**TEXT BLOCK**
==*==
Regression
Dear loved one,
Is it possible to regress in life? Or is it always a forward motion of growth and evolution? What does regression look like? Is it a slipping of the mind, allowing your mind to take you down the dark path of an overpowering memory? Is it a loosening of gratitude, wanting more instead of finding contentment for all there is? Is it slipping into solitude, forgetting the connectedness of all, and serving a selfishness that the world is upon you, against you, or even defeating you? Egotistical. We are no more significant nor irrelevant than the slow-growing moss is to the insect burrowed in this cool spring morning dew. We all play a part, and regressing into ourselves can only be temporary. It's a pit stop, refueling with pain to propel action to the world.
How you show up matters; only you can do it precisely and creatively. I've been thinking so much lately about my female ancestors. Their untold stories rest in my heart. I am thinking of them, even the ones I can't remember. When I regress, am I connecting to them? To their untold stories? What loved ones did they lose? Did they know a pain so excruciating they cried out in crippling agony? Would they agree with Alfred Lord Tennyson that Tis better to have loved and lost than never to have loved at all? Would they agree with me that Love cannot be fully known if never lost?
==*==
**EXERCISE REQUIREMENTS**
Pick up the letter about regression after its final question and carry it forward in the same voice.

**DATASET ENTRIES**
==*==
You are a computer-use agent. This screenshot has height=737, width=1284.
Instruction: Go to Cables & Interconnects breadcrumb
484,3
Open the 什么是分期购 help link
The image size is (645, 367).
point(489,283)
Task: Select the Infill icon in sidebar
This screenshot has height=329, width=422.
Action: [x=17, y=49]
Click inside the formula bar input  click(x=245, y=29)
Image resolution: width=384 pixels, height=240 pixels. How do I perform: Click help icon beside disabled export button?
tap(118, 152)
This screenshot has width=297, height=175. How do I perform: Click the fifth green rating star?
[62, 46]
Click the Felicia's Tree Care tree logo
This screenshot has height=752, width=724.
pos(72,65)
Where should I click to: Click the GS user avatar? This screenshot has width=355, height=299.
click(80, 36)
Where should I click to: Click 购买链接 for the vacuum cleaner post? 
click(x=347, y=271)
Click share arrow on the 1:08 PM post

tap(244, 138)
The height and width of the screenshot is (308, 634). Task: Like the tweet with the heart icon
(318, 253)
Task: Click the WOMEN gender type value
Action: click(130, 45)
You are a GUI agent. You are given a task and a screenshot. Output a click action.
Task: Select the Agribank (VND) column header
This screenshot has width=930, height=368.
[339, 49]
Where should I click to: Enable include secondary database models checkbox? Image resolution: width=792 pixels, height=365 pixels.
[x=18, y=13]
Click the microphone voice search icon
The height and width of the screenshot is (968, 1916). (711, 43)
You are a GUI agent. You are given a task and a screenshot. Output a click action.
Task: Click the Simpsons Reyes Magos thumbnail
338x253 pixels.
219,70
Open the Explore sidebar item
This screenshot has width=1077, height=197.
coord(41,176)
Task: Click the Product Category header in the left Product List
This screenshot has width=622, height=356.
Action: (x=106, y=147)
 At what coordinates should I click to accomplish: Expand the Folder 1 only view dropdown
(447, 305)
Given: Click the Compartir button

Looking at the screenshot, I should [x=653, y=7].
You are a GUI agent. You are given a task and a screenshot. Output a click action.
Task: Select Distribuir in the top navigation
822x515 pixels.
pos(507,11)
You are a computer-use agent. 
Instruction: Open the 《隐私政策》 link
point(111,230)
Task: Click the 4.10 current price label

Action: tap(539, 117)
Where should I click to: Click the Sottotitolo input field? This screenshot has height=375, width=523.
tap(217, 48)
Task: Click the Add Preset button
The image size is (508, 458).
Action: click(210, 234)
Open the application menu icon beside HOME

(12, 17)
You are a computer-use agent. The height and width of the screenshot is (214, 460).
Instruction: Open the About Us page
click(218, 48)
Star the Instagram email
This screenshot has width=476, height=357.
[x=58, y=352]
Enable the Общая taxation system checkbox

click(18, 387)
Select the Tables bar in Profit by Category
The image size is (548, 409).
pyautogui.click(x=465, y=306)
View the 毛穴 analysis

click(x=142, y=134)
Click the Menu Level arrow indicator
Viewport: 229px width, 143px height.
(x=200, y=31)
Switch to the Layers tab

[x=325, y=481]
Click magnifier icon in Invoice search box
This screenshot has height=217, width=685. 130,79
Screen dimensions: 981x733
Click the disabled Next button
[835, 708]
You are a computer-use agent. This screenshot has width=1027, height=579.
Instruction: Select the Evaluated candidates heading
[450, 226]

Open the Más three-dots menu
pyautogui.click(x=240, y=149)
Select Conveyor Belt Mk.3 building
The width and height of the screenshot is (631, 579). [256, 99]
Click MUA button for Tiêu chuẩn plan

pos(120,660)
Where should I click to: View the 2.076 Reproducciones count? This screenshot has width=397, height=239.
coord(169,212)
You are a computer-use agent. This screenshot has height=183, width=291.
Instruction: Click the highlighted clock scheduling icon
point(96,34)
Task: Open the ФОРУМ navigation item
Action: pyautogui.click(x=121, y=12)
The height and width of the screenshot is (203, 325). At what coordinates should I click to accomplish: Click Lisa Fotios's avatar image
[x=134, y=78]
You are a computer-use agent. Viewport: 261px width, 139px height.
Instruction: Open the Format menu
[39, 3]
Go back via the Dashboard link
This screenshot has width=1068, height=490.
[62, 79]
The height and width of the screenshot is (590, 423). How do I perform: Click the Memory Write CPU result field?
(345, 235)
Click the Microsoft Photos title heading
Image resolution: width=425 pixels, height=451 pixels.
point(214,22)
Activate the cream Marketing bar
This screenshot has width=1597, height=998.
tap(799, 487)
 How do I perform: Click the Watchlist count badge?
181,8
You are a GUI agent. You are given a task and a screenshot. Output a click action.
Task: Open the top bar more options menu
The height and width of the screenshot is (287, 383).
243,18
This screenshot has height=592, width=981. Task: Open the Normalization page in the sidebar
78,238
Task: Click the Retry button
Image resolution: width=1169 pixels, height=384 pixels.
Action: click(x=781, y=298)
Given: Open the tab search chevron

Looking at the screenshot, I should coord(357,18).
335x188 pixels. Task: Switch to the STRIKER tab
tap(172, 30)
==*==
**EXPECTED ANSWER**
To lose your most important connection to another knows no more cavernous pain. You can't medicate, numb, or avoid it. The broken heart is the Olympian of Pain - it takes the gold medal for most regression. You will fall into the most bottomless hole, desire to roll the boulder over the only remaining light, entombed for eternity.
Suppose somehow a miracle of savior occurs from within yourself or another's outstretched hand. In that case, you will evaporate from the damp, cold, hardened floor, morphing into a new version of yourself. You will create something rich encoded only with your memory.
As you live out your life, you might fall numerous times. Perhaps, even tripping in a pothole, you fall into the mid-summer hot, sticky tar, molten from the sun-drenched desert sun. The tar might be the final insurmountable glue. Dissipating at that moment may appear delusionally better than unsticking yourself. You may be deemed unfortunate roadkill, and your neighbors may pass and say, "Oh, how tragic. She seemed steady; what could have been."